Manual therapy techniques are a crucial component of physical therapy and are employed by physical therapists and Physical Therapist Assistants (PTAs) to enhance mobility and function in patients. These techniques involve skilled, hands-on manipulation of joints, muscles, and soft tissues to achieve therapeutic goals. Two common types of manual therapy techniques are joint mobilizations and soft tissue mobilizations. These techniques offer several benefits in improving mobility and function. By addressing joint and soft tissue restrictions, manual therapy can relieve pain associated with musculoskeletal conditions and helps release tension in soft tissues, which can alleviate discomfort and promote healing.

Physical therapy professional manipulating a man's arm and shoulder

Joint Mobilizations

Joint mobilizations involve skilled manipulation of a joint’s passive range of motion. This technique aims to restore or improve joint mobility, reduce pain, and enhance joint function. It can be effective in treating conditions like arthritis, joint stiffness, and musculoskeletal dysfunctions. Joint mobilizations are often characterized by graded, oscillatory movements applied to the affected joint by a trained therapist or PTA. Joint mobilizations also help restore or enhance joint mobility, allowing patients to move more freely.

Soft Tissue Mobilizations

Soft tissue mobilizations focus on addressing issues within the muscles, tendons, ligaments, and fascia. Techniques like massage, myofascial release, and deep tissue work are used to manipulate and release tension in soft tissues. Soft tissue mobilizations can help reduce muscle tightness, improve tissue flexibility, and alleviate pain. They are particularly effective in treating conditions such as muscle strains, trigger points, and scar tissue adhesions. soft tissue mobilizations work on breaking down adhesions and increasing the extensibility of muscles and fascia. This can lead to better overall function and reduced risk of injury.

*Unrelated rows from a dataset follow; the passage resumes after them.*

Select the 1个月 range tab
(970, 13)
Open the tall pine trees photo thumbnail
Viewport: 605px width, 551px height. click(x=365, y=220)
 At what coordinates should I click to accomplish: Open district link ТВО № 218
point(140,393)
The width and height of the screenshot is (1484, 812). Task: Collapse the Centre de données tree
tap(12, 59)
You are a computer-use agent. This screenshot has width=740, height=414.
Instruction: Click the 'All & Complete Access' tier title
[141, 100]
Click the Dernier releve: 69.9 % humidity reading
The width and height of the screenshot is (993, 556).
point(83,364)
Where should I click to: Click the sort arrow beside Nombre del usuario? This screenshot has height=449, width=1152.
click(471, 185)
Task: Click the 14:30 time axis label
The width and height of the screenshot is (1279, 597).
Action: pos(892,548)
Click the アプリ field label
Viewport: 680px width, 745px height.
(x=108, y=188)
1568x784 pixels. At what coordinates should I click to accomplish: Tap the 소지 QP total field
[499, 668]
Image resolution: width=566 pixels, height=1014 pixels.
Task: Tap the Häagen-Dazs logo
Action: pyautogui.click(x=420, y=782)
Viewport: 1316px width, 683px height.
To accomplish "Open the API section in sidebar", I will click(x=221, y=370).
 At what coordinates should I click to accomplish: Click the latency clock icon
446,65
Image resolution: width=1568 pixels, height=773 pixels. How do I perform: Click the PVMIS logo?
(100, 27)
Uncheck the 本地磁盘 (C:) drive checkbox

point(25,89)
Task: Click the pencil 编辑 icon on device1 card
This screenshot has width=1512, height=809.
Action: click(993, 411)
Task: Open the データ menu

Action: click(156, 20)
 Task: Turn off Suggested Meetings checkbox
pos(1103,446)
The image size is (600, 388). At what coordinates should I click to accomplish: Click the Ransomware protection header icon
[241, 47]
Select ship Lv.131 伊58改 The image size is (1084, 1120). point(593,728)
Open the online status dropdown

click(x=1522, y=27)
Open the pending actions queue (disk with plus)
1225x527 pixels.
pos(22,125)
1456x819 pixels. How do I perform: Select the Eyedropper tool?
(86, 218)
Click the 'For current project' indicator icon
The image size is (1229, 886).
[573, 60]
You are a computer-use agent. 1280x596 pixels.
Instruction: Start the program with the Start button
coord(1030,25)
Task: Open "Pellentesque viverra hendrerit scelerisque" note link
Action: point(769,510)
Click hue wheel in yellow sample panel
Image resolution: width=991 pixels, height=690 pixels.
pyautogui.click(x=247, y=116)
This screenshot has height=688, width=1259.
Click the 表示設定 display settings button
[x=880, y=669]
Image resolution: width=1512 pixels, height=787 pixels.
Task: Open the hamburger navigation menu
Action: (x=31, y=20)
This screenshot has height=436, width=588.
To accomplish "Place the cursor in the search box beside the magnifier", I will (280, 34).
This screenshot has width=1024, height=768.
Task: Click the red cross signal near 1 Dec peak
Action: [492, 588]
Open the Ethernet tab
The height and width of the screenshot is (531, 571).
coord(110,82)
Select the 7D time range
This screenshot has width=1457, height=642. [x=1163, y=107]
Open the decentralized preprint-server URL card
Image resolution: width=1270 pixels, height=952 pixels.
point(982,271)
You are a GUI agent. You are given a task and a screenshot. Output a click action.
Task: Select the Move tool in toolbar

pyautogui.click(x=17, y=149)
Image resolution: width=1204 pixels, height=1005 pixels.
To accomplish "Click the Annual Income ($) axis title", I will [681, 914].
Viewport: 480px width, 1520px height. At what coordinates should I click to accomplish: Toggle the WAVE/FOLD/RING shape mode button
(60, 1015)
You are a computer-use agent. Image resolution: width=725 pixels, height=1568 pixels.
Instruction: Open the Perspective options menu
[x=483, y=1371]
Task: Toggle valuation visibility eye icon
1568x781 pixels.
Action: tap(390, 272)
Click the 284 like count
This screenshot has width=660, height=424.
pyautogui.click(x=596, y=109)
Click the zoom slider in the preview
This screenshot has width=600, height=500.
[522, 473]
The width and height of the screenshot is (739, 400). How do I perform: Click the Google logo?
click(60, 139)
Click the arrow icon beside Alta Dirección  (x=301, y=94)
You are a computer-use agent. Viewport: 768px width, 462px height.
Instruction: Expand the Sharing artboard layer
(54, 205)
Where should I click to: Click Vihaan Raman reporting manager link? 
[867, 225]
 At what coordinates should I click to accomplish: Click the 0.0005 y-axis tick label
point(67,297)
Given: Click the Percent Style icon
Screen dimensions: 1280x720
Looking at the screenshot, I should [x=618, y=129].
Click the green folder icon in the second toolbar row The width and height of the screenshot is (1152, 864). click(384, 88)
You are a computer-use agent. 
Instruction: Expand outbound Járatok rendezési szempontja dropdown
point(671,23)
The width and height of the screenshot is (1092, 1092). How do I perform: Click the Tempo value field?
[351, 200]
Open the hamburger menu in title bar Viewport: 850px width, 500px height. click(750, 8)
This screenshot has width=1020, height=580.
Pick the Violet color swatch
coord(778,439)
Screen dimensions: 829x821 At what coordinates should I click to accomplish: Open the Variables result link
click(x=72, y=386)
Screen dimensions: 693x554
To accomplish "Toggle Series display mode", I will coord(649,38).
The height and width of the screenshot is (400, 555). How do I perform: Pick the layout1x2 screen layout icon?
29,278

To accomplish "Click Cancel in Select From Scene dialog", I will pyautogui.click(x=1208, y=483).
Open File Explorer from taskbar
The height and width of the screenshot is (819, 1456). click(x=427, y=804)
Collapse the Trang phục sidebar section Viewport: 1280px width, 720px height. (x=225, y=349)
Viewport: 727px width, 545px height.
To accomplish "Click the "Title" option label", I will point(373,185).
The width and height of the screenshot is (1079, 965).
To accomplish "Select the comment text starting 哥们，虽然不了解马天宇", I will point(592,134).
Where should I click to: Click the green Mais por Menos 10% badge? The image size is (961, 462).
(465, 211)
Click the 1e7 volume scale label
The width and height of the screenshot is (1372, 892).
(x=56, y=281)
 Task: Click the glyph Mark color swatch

Examples of Manual Therapy Interventions:

  1. Shoulder Impingement: A physical therapist may perform joint mobilizations to improve glenohumeral joint mobility and soft tissue mobilizations to address muscle imbalances and reduce pain in a patient with shoulder impingement.
  2. Plantar Fasciitis: For someone with plantar fasciitis, a therapist may employ soft tissue mobilizations to release tension in the calf muscles and fascia, along with joint mobilizations for the ankle to improve mobility and reduce heel pain.
  3. Low Back Pain with Lumbar Stiffness: Joint mobilizations can be used to target lumbar spinal segments, increasing flexibility and reducing stiffness in the lower back. Soft tissue mobilizations may also be applied to address muscle tightness and discomfort in the lumbar region.
  4. Post-Surgical Rehabilitation (e.g., ACL Reconstruction): Following ACL reconstruction surgery, a combination of joint mobilizations for the knee and soft tissue mobilizations for the quadriceps and hamstrings can aid in restoring function, reducing pain, and facilitating recovery.

3. Modalities

Physical therapists and Physical Therapist Assistants (PTAs) often employ various modalities that support traditional interventions to improve mobility and function in patients. These modalities are non-invasive techniques used to enhance the effectiveness of treatment plans. Three common modalities include heat therapy, cold therapy, and electrical stimulation. Let’s look at the different modalities that are often employed:

  1. Heat Therapy:
    • The application of heat can help alleviate pain by relaxing muscles, decreasing muscle spasms, and increasing blood flow to the affected area.
    • Heat therapy can promote tissue healing by improving oxygen and nutrient delivery to injured tissues.
    • Increased blood flow from heat can enhance circulation, facilitating the removal of metabolic waste products.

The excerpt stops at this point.